Back to the Dark Ages
It used to be that you could count on phone service in a power failure or emergency. You can’t anymore. You also can’t count on your cable, internet ISP, or cellular company.
In the days of the Bell System monopoly all Central Offices has 4~8 hours of battery and also had 2 or more days of diesel fuel and a generator. The phone company would never use natural gas, because in a disaster it couldn’t be counted upon. Hence, on-site diesel fuel. The long-haul telecommunications Skyway crossing the country would have a week-long supply of diesel fuel.
As I write this we’re having an extended power failure. After two hours our internet ISP went down.
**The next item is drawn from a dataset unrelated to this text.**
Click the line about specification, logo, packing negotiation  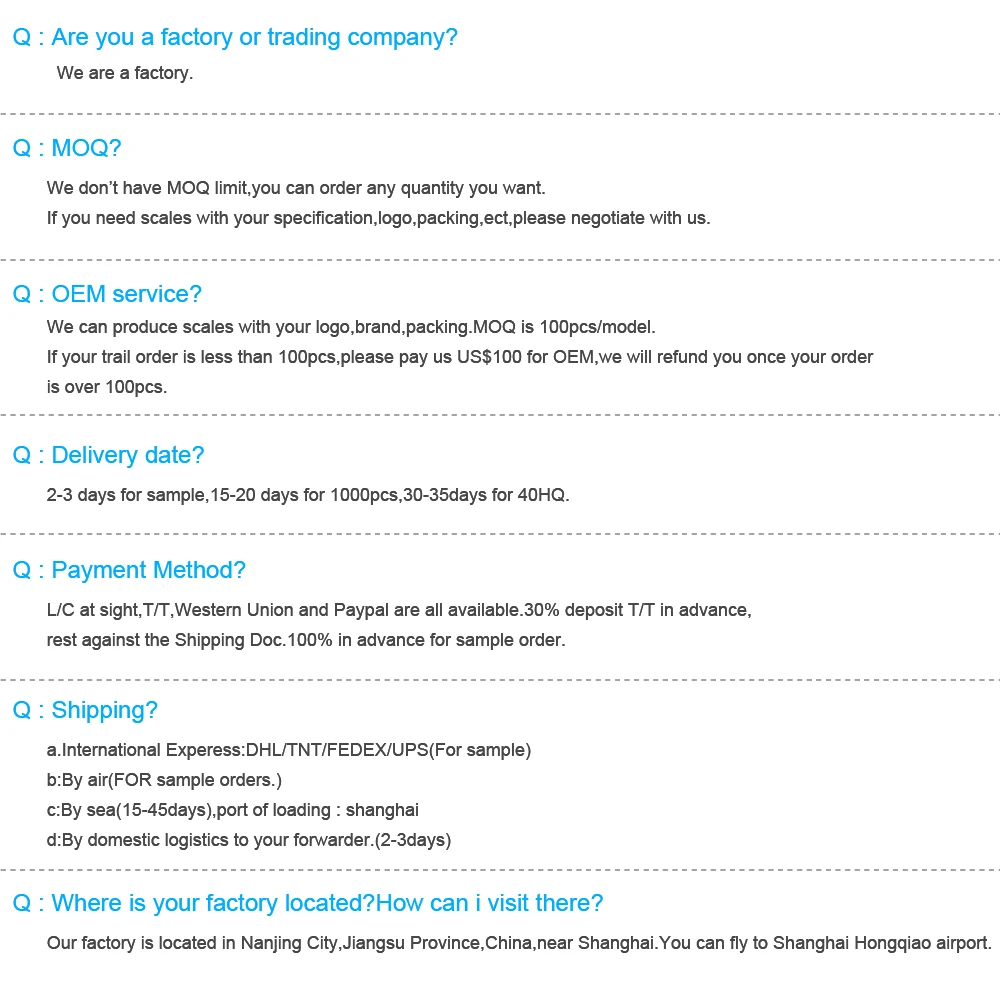(x=378, y=218)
After three hours our cellular tower quit handling traffic, although we still had “dots” indicating coverage. By the fourth hour Comcast’s backup internet into our office stopped working.
All of this is unfortunate, since we have an emergency generator. We have lights, heat, computers, and our network is all up and running just fine. But we are disconnected from the outside world.
Frankly, I don’t know how we could get a reliable connection that would survive a mere four hours of power outage. The answer isn’t cell phone backup, or T1 or T3 lines, or Comcast. Those are all of the options I can think of.
What would happen in a severe snowstorm? How would we call 911 or get an ambulance?
Or, worse, what if there was a national disaster of some sort, such as the regional power grid going down.
It seems pretty clear to me that we are far less prepared for regional disasters than we were 30 years ago. In four hours without power a city becomes isolated. The infrastructure is dead.
On October 2, 2007 the FCC ordered all Central Offices and cell towers to have battery backups. Central Offices need 24 hours of backup, and cell towers need 8 hours. Only.
So this could explain why I have 4 dots of cellular coverage and no service. The requirement is that the tower have 8 hours of power. There is no requirement that the connecting facilities have power backups.
This FCC requirement was considered onerous by the telephone companies when it was instituted 8 years ago. Never mind that the Central Office requirement used to be 2~5 days of power.
And, in the consumer-hostile “spirit of service” attitude of phone companies, they seem to have taken a literal interpretation of the rules, considering it sufficient that provide 8 hours of power for a tower that is then not actually connected to any powered up facilities.
And then there is Comcast, provider of 911 phone service to millions of people. They provide 2~4 hours of backup power. Good luck with that on a dark and stormy night.